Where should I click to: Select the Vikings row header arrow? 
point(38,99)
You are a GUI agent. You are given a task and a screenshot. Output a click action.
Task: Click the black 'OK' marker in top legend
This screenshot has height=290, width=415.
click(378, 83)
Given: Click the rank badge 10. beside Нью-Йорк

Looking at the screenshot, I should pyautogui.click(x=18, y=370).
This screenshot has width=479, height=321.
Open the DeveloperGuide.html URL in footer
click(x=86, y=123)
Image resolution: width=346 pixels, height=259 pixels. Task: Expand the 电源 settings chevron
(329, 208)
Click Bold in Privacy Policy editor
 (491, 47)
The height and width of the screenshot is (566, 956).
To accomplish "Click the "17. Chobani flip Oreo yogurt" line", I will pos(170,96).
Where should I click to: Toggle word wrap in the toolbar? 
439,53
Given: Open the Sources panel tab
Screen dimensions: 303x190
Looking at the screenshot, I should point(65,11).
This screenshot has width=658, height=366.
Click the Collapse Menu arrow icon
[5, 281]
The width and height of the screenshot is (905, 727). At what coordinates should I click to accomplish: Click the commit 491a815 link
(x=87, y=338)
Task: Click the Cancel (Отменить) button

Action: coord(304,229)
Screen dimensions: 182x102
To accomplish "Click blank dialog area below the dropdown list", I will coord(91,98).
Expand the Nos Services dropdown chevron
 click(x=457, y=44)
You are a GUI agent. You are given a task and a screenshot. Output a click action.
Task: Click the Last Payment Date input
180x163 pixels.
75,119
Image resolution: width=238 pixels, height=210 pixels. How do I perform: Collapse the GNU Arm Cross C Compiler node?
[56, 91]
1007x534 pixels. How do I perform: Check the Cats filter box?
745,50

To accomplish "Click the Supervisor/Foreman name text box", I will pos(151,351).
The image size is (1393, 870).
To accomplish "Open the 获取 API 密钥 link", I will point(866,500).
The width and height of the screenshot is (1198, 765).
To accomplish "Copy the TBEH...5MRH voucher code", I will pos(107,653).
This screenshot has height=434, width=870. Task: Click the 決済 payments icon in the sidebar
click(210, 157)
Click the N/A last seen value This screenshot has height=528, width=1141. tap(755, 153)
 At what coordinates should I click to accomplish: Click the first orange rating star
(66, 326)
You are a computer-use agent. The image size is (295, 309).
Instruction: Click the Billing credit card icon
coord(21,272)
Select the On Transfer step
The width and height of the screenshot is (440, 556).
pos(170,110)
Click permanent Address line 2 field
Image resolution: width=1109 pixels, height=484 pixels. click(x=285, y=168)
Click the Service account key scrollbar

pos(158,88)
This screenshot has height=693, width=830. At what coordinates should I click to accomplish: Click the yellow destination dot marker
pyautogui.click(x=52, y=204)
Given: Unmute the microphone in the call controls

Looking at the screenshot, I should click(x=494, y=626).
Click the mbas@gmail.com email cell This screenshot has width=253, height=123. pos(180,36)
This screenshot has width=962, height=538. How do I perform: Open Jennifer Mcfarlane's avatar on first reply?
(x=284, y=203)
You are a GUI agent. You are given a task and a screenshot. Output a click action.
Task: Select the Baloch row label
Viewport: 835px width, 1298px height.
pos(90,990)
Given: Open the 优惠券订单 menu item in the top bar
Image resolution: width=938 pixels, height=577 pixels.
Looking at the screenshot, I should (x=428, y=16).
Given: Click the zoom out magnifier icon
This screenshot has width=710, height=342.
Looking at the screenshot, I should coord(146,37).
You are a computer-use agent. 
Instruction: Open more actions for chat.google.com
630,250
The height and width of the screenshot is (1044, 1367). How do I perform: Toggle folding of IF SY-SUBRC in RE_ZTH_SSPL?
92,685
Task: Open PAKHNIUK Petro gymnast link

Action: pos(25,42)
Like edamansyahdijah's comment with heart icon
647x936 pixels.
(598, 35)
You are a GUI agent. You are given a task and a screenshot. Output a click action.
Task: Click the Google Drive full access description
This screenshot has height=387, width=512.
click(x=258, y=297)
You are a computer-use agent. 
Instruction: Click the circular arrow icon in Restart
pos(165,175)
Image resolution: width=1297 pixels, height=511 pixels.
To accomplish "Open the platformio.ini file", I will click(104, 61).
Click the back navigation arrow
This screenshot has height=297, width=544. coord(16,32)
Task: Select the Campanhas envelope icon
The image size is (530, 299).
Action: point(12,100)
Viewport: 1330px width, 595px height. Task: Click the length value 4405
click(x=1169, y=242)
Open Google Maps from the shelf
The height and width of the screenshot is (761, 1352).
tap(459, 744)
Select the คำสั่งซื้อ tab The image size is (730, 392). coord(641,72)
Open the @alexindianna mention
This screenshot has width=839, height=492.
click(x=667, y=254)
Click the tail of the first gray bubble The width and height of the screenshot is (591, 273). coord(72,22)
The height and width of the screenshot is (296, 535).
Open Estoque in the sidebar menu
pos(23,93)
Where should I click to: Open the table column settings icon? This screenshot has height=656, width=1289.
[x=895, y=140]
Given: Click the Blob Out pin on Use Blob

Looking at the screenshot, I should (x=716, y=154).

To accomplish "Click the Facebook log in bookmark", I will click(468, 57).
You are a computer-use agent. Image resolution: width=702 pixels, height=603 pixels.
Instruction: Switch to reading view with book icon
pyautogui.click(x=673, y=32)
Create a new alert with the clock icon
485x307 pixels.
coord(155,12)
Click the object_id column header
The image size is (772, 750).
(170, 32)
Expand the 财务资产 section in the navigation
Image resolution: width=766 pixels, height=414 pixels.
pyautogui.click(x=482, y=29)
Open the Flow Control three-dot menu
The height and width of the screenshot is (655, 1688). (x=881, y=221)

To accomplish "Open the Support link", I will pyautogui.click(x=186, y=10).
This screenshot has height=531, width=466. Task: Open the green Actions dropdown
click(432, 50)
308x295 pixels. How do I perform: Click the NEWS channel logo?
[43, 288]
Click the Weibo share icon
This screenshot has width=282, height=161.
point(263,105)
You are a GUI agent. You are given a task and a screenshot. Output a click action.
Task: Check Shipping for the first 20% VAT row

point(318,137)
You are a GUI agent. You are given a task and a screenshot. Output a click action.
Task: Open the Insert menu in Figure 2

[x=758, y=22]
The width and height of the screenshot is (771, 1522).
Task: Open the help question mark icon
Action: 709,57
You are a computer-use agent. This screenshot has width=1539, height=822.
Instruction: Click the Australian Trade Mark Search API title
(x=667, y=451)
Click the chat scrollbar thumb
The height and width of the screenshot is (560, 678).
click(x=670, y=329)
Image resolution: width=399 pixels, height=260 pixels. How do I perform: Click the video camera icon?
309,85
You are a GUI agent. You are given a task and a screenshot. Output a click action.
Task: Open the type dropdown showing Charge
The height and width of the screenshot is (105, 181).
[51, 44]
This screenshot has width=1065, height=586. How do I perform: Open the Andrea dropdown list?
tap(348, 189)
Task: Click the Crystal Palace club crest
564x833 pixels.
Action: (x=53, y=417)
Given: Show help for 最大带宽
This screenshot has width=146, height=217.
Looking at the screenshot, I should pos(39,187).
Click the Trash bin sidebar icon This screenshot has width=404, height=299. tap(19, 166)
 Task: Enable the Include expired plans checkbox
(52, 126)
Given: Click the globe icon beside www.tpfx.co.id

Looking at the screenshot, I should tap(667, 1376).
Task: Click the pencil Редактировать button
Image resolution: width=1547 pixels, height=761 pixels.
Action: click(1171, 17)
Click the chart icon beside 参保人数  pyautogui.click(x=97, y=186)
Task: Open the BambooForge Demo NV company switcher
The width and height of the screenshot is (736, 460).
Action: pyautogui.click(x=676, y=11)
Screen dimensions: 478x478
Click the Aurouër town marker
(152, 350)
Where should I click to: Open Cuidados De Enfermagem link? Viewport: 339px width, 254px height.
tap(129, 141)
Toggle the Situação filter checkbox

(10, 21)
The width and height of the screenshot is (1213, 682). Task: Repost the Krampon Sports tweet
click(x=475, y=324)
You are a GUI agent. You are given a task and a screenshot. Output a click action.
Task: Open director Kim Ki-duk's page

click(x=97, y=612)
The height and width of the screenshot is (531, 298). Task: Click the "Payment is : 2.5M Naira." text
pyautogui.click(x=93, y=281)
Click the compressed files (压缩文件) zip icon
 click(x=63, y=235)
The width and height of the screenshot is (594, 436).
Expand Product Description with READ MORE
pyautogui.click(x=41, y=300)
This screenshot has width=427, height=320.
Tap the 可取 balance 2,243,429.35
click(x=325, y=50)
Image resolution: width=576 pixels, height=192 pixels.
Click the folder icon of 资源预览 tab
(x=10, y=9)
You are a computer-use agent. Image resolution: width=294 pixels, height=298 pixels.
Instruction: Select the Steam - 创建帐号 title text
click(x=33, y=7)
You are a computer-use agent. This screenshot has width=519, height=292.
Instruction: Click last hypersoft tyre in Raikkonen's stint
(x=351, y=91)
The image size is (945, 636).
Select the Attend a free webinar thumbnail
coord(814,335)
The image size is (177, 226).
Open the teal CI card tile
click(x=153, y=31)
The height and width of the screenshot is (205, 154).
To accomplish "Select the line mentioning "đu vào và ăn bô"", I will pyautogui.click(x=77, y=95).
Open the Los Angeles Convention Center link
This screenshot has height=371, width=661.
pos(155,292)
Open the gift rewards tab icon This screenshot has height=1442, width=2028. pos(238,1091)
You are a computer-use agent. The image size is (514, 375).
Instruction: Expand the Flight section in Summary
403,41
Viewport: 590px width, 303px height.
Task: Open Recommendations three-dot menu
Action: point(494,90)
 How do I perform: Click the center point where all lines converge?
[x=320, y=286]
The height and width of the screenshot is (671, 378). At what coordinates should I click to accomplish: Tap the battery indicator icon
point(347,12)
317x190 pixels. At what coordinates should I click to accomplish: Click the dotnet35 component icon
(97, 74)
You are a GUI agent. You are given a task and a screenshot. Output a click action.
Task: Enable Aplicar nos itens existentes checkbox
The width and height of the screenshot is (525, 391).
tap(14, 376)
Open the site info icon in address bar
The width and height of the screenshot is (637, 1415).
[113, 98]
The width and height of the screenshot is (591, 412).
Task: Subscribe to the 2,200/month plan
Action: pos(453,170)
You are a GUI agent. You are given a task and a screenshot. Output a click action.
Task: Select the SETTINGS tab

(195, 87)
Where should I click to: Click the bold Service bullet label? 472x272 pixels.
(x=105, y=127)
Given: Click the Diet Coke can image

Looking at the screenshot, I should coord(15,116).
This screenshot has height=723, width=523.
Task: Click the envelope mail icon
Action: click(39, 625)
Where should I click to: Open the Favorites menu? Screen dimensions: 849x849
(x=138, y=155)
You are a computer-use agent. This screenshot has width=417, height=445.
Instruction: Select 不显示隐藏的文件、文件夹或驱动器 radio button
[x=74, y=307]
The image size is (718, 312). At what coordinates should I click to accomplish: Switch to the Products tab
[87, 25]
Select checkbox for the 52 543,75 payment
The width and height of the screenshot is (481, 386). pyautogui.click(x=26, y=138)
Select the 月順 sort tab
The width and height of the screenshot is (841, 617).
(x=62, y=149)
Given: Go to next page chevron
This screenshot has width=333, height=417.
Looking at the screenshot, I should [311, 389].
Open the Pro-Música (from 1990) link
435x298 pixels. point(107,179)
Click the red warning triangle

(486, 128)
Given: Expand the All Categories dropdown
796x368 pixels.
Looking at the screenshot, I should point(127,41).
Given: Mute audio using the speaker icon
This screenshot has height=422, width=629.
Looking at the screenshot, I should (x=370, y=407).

++++++++++

**Task statement:**
Search the material above for the string "computer". Show every line that holds it.

**Solution to this task:**
You are a computer-use agent. The image size is (295, 309).
You are a computer-use agent. 
You are a computer-use agent. 
You are a computer-use agent. Image resolution: width=702 pixels, height=603 pixels.
You are a computer-use agent. This screenshot has width=1539, height=822.
You are a computer-use agent. Image resolution: width=294 pixels, height=298 pixels.
You are a computer-use agent. This screenshot has width=519, height=292.
You are a computer-use agent. The image size is (514, 375).
You are a computer-use agent. This screenshot has width=417, height=445.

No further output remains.